* [Records provided]:
- Opening Delimiter -

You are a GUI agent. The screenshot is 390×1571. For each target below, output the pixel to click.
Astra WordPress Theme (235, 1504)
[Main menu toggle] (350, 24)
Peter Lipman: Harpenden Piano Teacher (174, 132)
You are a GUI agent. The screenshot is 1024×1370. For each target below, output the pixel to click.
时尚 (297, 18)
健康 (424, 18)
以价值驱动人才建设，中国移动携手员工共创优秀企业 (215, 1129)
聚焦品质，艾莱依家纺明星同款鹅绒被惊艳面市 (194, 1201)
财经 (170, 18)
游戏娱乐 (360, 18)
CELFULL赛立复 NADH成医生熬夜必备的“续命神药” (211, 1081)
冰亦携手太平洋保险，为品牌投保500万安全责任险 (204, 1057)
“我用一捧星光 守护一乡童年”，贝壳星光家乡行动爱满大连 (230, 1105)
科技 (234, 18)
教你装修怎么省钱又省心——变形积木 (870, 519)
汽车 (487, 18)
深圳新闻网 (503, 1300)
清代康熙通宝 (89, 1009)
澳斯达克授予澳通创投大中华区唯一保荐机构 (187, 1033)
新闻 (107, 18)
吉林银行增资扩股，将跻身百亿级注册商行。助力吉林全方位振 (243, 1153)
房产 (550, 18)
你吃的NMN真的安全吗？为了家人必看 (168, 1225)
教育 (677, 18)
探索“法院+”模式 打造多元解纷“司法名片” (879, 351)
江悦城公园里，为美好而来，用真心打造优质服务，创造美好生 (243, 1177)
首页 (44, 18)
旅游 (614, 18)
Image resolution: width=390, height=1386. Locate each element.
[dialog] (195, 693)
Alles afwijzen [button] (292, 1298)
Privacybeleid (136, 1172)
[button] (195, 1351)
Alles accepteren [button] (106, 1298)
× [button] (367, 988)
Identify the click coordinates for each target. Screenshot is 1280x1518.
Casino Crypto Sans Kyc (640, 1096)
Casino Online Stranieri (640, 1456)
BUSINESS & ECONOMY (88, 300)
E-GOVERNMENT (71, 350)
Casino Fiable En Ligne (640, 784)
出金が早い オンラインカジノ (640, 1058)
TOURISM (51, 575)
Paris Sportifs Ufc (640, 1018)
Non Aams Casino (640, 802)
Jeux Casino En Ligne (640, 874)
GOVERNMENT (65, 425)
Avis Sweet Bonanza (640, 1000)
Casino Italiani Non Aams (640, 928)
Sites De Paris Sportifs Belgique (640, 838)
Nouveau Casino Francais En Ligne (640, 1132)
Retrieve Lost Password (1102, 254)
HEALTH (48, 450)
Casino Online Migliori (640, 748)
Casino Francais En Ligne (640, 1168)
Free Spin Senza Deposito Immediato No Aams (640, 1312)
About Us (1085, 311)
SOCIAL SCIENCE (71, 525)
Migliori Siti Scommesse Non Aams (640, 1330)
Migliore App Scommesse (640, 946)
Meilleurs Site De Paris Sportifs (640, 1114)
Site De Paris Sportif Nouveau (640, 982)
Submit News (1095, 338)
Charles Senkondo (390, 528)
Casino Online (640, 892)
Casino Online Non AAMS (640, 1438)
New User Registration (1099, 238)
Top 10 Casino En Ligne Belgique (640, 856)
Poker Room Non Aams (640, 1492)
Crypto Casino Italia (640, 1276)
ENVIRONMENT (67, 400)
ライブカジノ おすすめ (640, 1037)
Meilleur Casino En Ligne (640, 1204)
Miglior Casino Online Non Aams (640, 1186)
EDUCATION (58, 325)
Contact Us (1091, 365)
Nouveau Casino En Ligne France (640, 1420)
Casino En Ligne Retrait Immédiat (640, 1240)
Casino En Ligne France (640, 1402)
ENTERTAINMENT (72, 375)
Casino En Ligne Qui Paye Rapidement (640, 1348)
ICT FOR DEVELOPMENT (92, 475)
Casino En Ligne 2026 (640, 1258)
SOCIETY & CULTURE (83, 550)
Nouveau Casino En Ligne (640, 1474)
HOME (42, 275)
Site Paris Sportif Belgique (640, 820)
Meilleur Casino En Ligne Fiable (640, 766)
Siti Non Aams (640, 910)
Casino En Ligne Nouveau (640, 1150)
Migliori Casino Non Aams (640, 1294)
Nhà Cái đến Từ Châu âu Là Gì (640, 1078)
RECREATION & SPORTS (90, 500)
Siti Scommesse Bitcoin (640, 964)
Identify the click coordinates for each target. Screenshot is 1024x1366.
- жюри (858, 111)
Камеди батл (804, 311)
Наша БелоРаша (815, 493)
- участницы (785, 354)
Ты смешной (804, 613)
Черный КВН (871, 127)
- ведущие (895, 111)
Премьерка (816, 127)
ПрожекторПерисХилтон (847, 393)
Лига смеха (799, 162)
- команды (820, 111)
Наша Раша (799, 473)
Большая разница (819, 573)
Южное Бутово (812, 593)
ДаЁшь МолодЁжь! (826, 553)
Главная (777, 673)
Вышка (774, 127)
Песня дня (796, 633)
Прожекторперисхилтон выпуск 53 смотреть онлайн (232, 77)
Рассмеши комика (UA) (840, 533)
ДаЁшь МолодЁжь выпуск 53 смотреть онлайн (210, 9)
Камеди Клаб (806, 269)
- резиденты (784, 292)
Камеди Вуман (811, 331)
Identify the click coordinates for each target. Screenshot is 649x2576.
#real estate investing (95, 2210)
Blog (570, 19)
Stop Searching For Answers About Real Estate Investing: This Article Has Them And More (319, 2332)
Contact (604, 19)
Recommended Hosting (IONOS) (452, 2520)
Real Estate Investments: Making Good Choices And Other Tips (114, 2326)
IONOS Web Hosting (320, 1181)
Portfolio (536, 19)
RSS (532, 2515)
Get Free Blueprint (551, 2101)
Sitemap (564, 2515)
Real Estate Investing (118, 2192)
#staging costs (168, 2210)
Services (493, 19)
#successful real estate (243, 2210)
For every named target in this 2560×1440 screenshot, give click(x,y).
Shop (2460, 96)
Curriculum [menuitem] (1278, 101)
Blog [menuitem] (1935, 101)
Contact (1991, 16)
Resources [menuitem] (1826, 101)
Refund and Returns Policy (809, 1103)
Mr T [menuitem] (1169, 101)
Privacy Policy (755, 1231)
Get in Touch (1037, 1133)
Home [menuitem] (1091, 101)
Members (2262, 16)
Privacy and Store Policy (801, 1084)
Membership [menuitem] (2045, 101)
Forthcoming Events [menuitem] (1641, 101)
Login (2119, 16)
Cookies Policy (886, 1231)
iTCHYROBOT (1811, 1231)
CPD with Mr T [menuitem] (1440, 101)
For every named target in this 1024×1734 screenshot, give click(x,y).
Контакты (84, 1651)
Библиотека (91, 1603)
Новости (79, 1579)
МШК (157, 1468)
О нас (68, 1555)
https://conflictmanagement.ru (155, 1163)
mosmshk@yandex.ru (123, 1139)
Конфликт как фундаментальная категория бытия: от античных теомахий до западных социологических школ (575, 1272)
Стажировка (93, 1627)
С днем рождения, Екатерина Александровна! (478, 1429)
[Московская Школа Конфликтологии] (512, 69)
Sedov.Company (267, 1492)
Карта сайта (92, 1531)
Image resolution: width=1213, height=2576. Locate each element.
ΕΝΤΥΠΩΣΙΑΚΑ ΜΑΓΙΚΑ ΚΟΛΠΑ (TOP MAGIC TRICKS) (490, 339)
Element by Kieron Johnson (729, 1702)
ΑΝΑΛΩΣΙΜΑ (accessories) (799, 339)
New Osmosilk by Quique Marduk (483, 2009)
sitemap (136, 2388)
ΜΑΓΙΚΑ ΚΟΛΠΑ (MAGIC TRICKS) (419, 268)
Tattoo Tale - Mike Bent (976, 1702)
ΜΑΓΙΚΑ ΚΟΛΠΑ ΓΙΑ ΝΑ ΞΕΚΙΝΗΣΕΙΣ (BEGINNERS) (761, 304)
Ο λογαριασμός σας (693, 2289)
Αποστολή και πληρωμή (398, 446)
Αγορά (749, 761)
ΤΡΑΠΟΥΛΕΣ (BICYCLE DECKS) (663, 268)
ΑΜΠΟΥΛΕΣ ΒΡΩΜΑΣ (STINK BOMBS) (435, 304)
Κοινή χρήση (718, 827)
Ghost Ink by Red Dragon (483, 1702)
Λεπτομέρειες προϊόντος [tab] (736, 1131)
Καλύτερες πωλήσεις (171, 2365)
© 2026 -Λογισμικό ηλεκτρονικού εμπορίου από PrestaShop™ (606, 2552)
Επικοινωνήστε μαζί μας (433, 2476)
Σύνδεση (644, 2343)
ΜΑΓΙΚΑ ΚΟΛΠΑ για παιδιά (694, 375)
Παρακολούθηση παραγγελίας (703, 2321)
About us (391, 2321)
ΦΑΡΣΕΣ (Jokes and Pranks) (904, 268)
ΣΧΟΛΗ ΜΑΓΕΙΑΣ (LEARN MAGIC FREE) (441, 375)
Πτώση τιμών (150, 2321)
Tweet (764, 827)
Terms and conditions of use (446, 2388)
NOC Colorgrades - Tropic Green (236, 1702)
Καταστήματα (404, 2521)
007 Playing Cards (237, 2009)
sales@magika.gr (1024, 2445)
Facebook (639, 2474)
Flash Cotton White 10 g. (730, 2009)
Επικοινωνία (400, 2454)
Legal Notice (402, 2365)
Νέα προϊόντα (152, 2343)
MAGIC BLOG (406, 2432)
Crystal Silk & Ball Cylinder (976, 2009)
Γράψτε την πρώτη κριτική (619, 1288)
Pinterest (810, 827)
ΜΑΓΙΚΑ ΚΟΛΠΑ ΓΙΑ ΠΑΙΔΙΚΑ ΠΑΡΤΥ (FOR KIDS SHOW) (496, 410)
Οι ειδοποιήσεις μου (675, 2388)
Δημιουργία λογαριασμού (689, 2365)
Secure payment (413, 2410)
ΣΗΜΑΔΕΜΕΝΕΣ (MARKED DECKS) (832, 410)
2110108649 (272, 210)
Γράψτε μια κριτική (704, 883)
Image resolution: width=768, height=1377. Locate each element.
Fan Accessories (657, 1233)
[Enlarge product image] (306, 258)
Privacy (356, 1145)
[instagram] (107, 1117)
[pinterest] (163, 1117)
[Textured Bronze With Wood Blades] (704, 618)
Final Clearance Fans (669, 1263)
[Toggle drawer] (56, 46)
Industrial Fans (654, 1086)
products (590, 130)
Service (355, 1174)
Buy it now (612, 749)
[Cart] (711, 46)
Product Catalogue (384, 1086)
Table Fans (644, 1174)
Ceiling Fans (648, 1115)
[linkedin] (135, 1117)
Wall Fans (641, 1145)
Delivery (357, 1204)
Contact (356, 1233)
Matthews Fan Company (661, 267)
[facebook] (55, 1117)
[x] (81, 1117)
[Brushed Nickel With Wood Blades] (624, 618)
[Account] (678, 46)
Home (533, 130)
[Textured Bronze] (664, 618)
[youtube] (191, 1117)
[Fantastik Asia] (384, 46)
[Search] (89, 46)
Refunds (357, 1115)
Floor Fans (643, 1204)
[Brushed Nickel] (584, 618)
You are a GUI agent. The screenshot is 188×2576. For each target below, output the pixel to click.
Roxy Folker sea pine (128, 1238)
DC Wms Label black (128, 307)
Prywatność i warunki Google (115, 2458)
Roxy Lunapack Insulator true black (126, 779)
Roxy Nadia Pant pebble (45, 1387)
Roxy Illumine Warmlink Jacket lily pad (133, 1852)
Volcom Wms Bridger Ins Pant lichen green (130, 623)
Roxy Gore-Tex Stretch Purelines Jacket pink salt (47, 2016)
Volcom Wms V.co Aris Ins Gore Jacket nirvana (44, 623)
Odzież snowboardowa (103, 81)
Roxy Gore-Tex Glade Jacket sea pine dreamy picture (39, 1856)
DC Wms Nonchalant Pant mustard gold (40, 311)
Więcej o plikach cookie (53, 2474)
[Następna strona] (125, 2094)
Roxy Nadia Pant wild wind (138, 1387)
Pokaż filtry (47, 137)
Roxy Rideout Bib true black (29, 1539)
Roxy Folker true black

- Closing Delimiter -

Retype only the stretch of lines above starting at the one with "Home (533, 130)" and stopping at the one with "Roxy Folker sea pine (128, 1238)", exactly as written, with both kept.

Home (533, 130)
[Textured Bronze] (664, 618)
[youtube] (191, 1117)
[Fantastik Asia] (384, 46)
[Search] (89, 46)
Refunds (357, 1115)
Floor Fans (643, 1204)
[Brushed Nickel] (584, 618)
You are a GUI agent. The screenshot is 188×2576. For each target below, output the pixel to click.
Roxy Folker sea pine (128, 1238)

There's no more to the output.